Litany

A blessing on October days,
kaleidoscope of trees,
crunch of spent leaves,
withered conkers crooked shapes.

A blessing on spiders’ tiaras,
dew blanketing the ground,
mists snuggling round valleys,
berries shining in hedgerows,
pumpkins plump like cushions.

A blessing on Autumn.

Sally Long

On Ownership

You bought me food I’d never tasted before
So that I cultivated tastes I’d miss
You bought me a website
So that all my work was filtered through you
You bought me sheets
So I’d sleep in you
You bought me pillows
So I couldn’t even rest my head without your help
You bought me notebooks and pens
So I couldn’t even have autonomy in words
You bought me a Netflix account
So when I was watching something, you could watch me
You bought me a trip to France
So I could see worlds owned by you
I think you would have eventually bought me a ring
And the worst thing is
I would have let you
Buy
Me

Sara McCallum

Cloverleaf Plaza

The man beside me reminds me
of Rain Man, or

the character
Dustin Hoffman played, he who
could count hundreds of matches while they fell to

the ground but could not tie his

own shoe,
here at The Cloverleaf Plaza
an entire day can go by

without a single sin:
This day of wanted-signs,

lipstick samples and red onions (that are really purple)
husks of the corn islands

that scream we are alone

While most of us are born beneath
Fluorescent lights: screaming,

resisting,

he sits in his spot
rotating
the sun with each bend of his
head.

Sarah Hardin

How does it look?

A man’s jacket, left at the bar.
She tries it on for size,
pats down the shoulders,
runs fingers along its tweed.

She sweeps back her hair,
makes the composed face
people use in dressing rooms;
a visual grammar,
the language of mirrors.

She looks at herself,
watches me watching her.
How does it look?
You make it work.

Hazem Tagiuri

Empty

She hadn’t had a great thought for months. No matter how many cafés she went to for inspiration, how many pencils she held thoughtfully to chin, how many freak-show passerbys she tried to furiously encapsulate in iambic pentameter, she was left with nothing but a notebook of lifeless clichés and a head full of empty.
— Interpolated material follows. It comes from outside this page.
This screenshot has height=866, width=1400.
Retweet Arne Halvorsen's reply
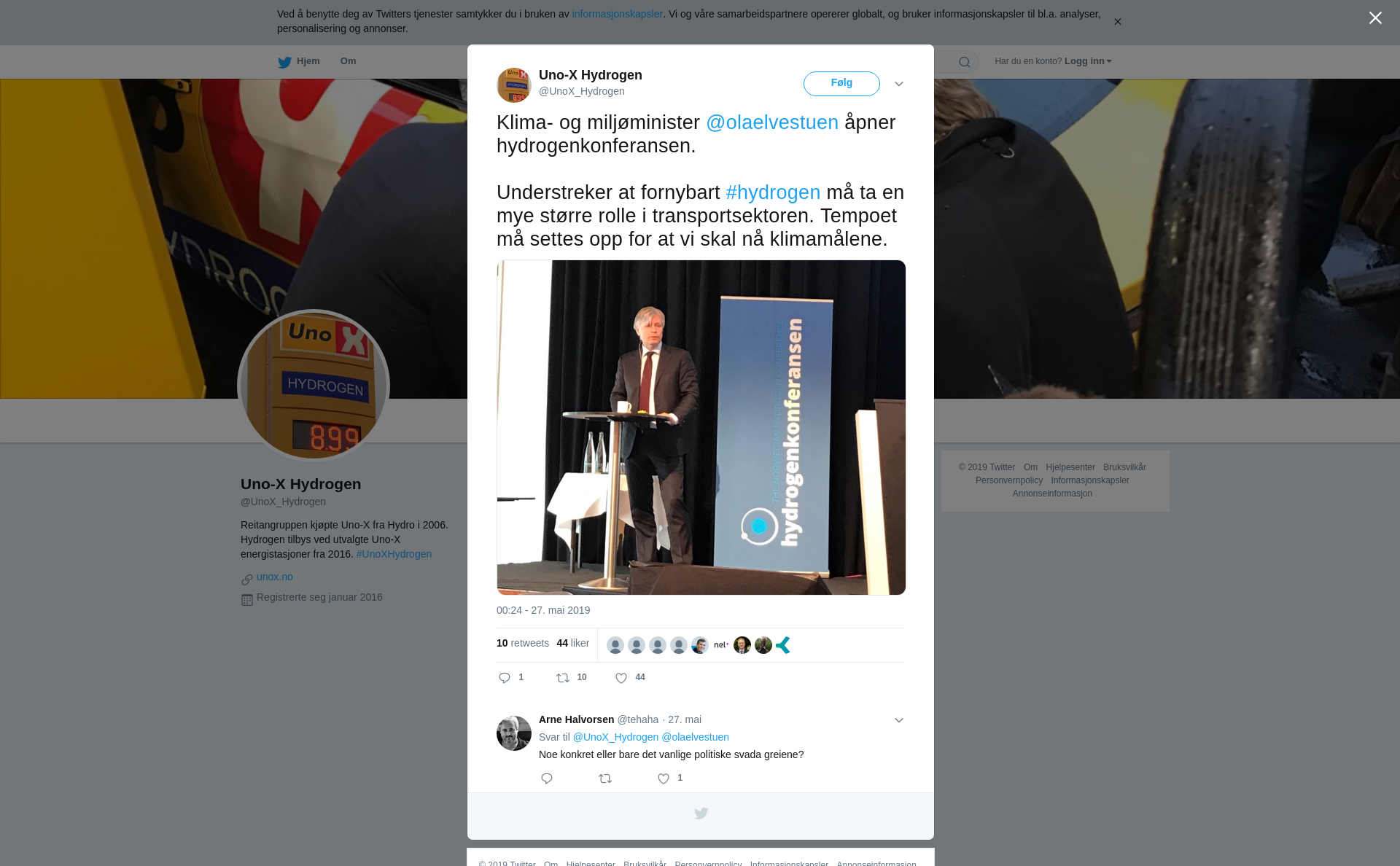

And so, as she continued to hold pencil thoughtfully to chin, she decided to stop being a writer and get into advertising.

Go fig.

Mahsuda Snaith

Woke up a little too late to get into school on time. 16/11/2012

Thought it would be easier to just not turn up and stay in bed.
As I laid there, festering in my pit I remembered one of the reasons Sissy gave me as to why she was leaving, “you’re lazy and have no hope, whatsoever”. I couldn’t let her to be right, so I crawled out of from my bed. Clean Versace jeans. Clean t-shirt with a screen print of two rag dolls covering the front.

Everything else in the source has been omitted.